Recordo igualmente que o momento exato em que é exercida a faculdade de resolução antecipada pela instituição bancária é uma questão de facto desprovida de pertinência para efeitos de apreciação de uma cláusula que regula a questão do não pagamento de uma única prestação mensal. Não se trata aqui de determinar se o comportamento comercial do banco foi abusivo, mas se uma cláusula contratual é abusiva. Contrariamente ao que resulta da decisão de reenvio no processo C‑70/17 ( 105 ), um comportamento comercial razoável num quadro contratual abusivo não pode privar de utilidade a verificação pelo juiz do caráter abusivo das cláusulas de um contrato ( 106 ). Isto é válido por maioria de razão quando é precisamente a cláusula em causa que permite ao banco reclamar a totalidade o montante restante em dívida, no âmbito de uma execução hipotecária, em caso de falta de pagamento de uma única prestação de capital e de juros.

109.

Tendo em conta o que precede, considero que o artigo 6.o, n.o 1, da Diretiva 93/13 deve ser interpretado no sentido de que se opõe a que um órgão jurisdicional nacional que tenha declarado o caráter abusivo de uma cláusula contratual que permite exigir o vencimento antecipado de um contrato de mútuo hipotecário, designadamente em caso de falta de pagamento de uma única prestação mensal, possa manter a validade parcial dessa cláusula através da simples da supressão do motivo de vencimento que a torna abusiva.

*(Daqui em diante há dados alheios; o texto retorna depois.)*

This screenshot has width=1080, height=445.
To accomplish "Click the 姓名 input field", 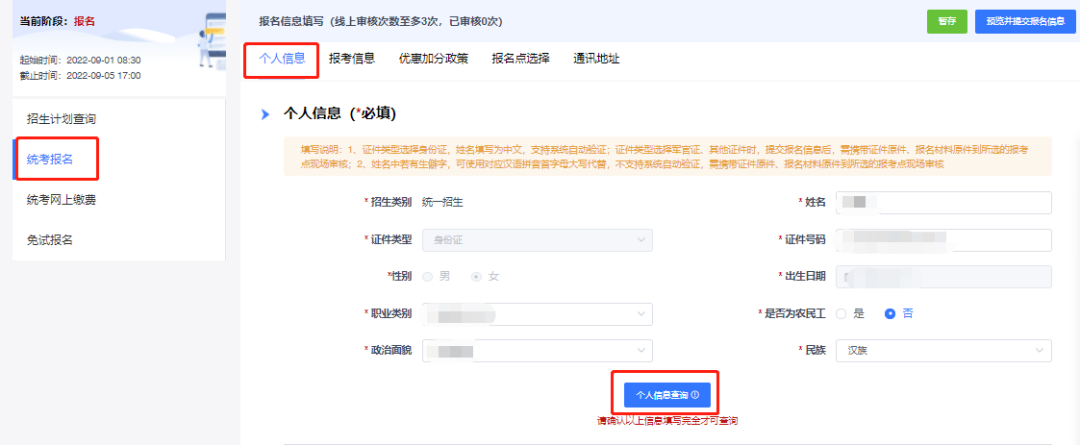I will pyautogui.click(x=944, y=203).
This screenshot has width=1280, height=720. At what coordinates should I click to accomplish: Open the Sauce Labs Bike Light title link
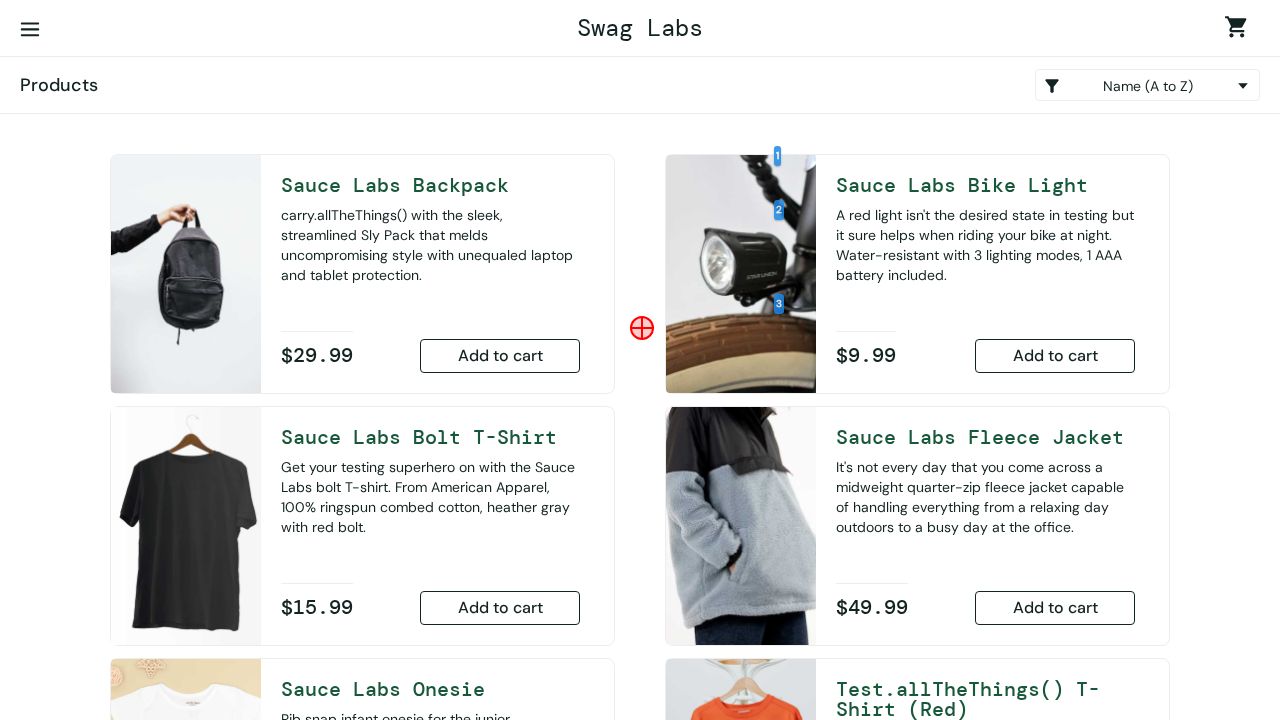coord(961,185)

5.   Quanto à segunda questão no processo C‑70/17 e primeira questão no processo C‑179/17: possibilidade de prosseguir com o processo de execução hipotecária através da aplicação supletiva de uma disposição nacional, como o artigo 693.o, n.o 2, da LEC

110.

Com a segunda questão prejudicial no processo C‑70/17 e a primeira no processo C‑179/17, que importa examinar em conjunto, os órgãos jurisdicionais de reenvio perguntam, em substância, se os artigos 6.o, n.o 1, e 7.o, n.o 1, da Diretiva 93/13 devem ser interpretados no sentido de que se opõem a uma jurisprudência nacional segundo a qual, quando o caráter abusivo da cláusula relativa ao vencimento antecipado tiver sido declarado por um órgão jurisdicional nacional, o processo especial de execução hipotecária iniciado na sequência da aplicação da referida cláusula pode, contudo, prosseguir pela aplicação supletiva de uma disposição de direito nacional, como o artigo 693.o, n.o 2, da LEC, na medida em que este processo possa ser mais favorável aos consumidores do que a execução de uma decisão de condenação proferida no âmbito de um processo declarativo.

111.

Antes de abordar esta questão, começo por recordar que resulta, nomeadamente, da resposta que proponho que seja dada à primeira questão no processo C‑70/17 que, mesmo que a parte «infetada» da cláusula controvertida no processo C‑179/17 possa ser suprimida sem outra alteração e que o resultado seja compreensível, esta cláusula continua a ser indivisível tendo em conta as exigências do blue pencil test referido pelo Tribunal Supremo (Supremo Tribunal) ( 107 ). Com efeito, após a cisão da parte abusiva, esta cláusula não conserva o seu sentido jurídico inicial. De facto, ao referir‑se, de maneira geral, à «[…] não pagamento no vencimento de [uma], [de] várias ou [de] todas as prestações de reembolso estabelecidas», a cláusula muda irreversivelmente de sentido jurídico. Deste modo, podemos deduzir claramente da leitura da cláusula assim cindida/alterada qual é o número exato de prestações mensais que devem estar em dívida para que o credor possa invocar o vencimento antecipado do contrato de mútuo hipotecário? Considero que a única resposta possível é a seguinte: «pelo menos duas prestações vencidas», o que tornaria a cláusula, porém, abusiva à luz das exigências do Acórdão Aziz recordadas no n.o 107, supra. Assim, em caso de cisão, a finalidade da cláusula controvertida na origem do processo C‑179/17 fica comprometida e esta torna‑se inoperante se o requisito exigido para a sua execução (acordo e referência a «uma» prestação vencida inscritos no registo) e que permite, no caso em apreço, prosseguir e se for caso disso, iniciar o processo de execução hipotecária, fica sem efeito. Não faz sentido, do ponto de vista jurídico, prever uma faculdade para o credor que é puramente hipotética («várias prestações») e que, na prática, não pode ser aplicada ( 108 ).

112.

Com efeito, para poder deduzir o número de prestações mensais em falta exigidas para o vencimento antecipado, seria necessário, como sugere o Tribunal Supremo (Supremo Tribunal) na sua jurisprudência, aplicar uma disposição nacional. Ora, segundo a jurisprudência do Tribunal de Justiça, em princípio, tal aplicação só é possível nas condições previstas pelo Acórdão Kásler e Káslerné Rábai ( 109 ), ou seja, que o contrato não possa subsistir após a supressão da cláusula abusiva e que a regra do direito nacional que a substitui tenha caráter supletivo.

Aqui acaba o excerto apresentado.